3rd Prime Minister of Lithuania
- In office 4 December 1996 – 3 May 1999
- President: Algirdas Brazauskas; Valdas Adamkus;
- Preceded by: Laurynas Mindaugas Stankevičius
- Succeeded by: Rolandas Paksas
- In office 13 January 1991 – 21 July 1992
- President: Algirdas Brazauskas
- Preceded by: Albertas Šimėnas
- Succeeded by: Aleksandras Abišala

Personal details
- Born: 10 June 1957 (age 69) Plungė District Municipality, Lithuanian SSR, Soviet Union
- Party: Homeland Union
- Other political affiliations: Sąjūdis
- Spouse: Nijolė Songailaitė-Vagnorienė
- Children: 2
- Parent(s): Mother: Oktavija Jokubauskaitė-Vagnorienė Father: Zenonas Vagnorius
- Alma mater: Vilnius Gediminas Technical University

= Gediminas Vagnorius =

Lithuanian politician

Gediminas Vagnorius (born 10 June 1957) is a Lithuanian politician and signatory of the Act of the Re-Establishment of the State of Lithuania. He served as the Prime Minister of Lithuania from 1991 to 1992 and from 1996 to 1999.

==Premiership==
Vagnorius was first appointed as Prime Minister by the Supreme Council – Reconstituent Seimas on 13 January 1991, having been a member of the body's presidium since its founding. He led his government until July 1992, when Sąjūdis was defeated in the 1992 Lithuanian parliamentary election by the post-communist and social democratic Democratic Labour Party (Lietuvos demokratinė darbo partija, LDDP).

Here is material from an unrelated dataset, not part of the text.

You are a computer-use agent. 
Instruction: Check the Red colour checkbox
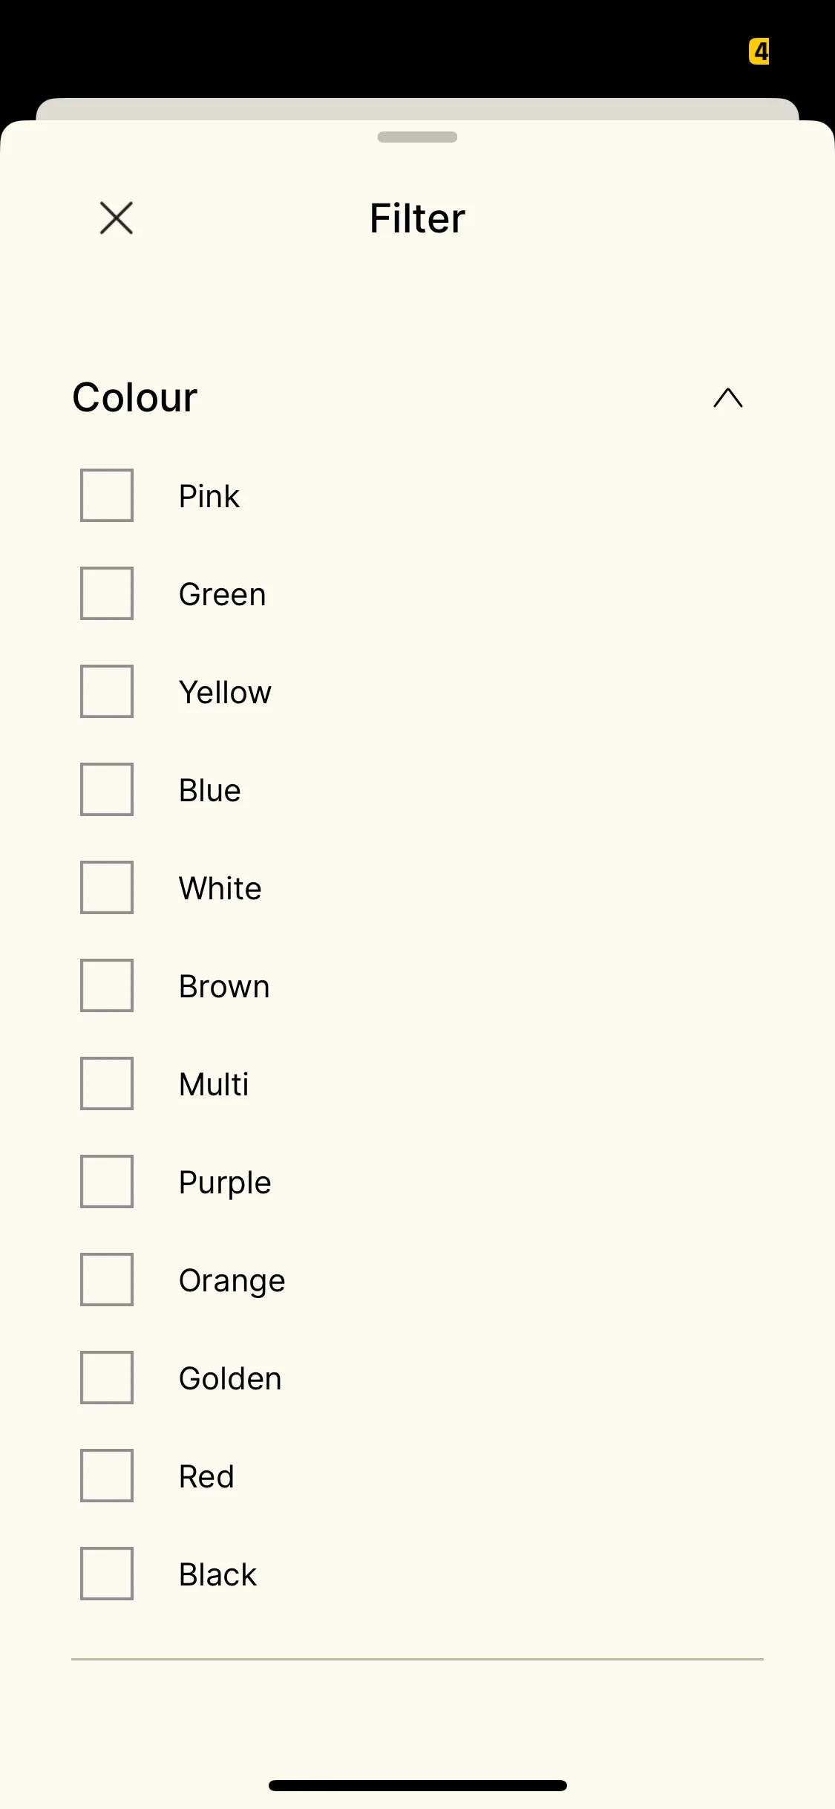107,1476
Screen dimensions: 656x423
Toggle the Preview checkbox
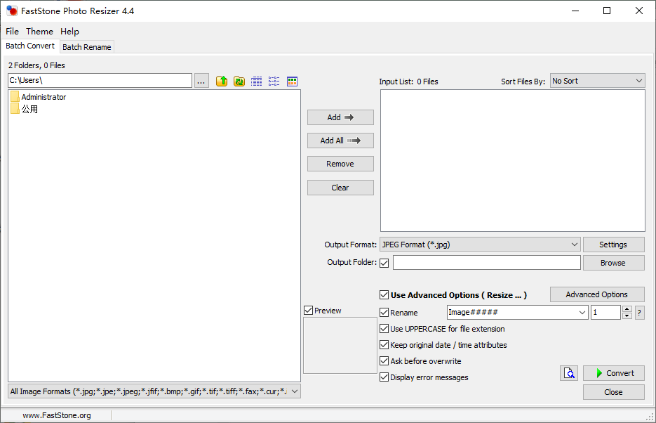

Following the 1992 election, Vagnorius was elected leader of the Homeland Union party in 1993. Along with Vytautas Landsbergis, he was an influential figure in the party while it was out of power, occasionally causing conflict with other Homeland Union members; Vincas Laurutis, a member of the Šiauliai City Council, alleged in May 1995 that Vagnorius and Landsbergis had insisted that independent Alfredas Lankauskas be the party's mayoral candidate, rather than leader of the local party branch, allegations that Lankauskas never denied.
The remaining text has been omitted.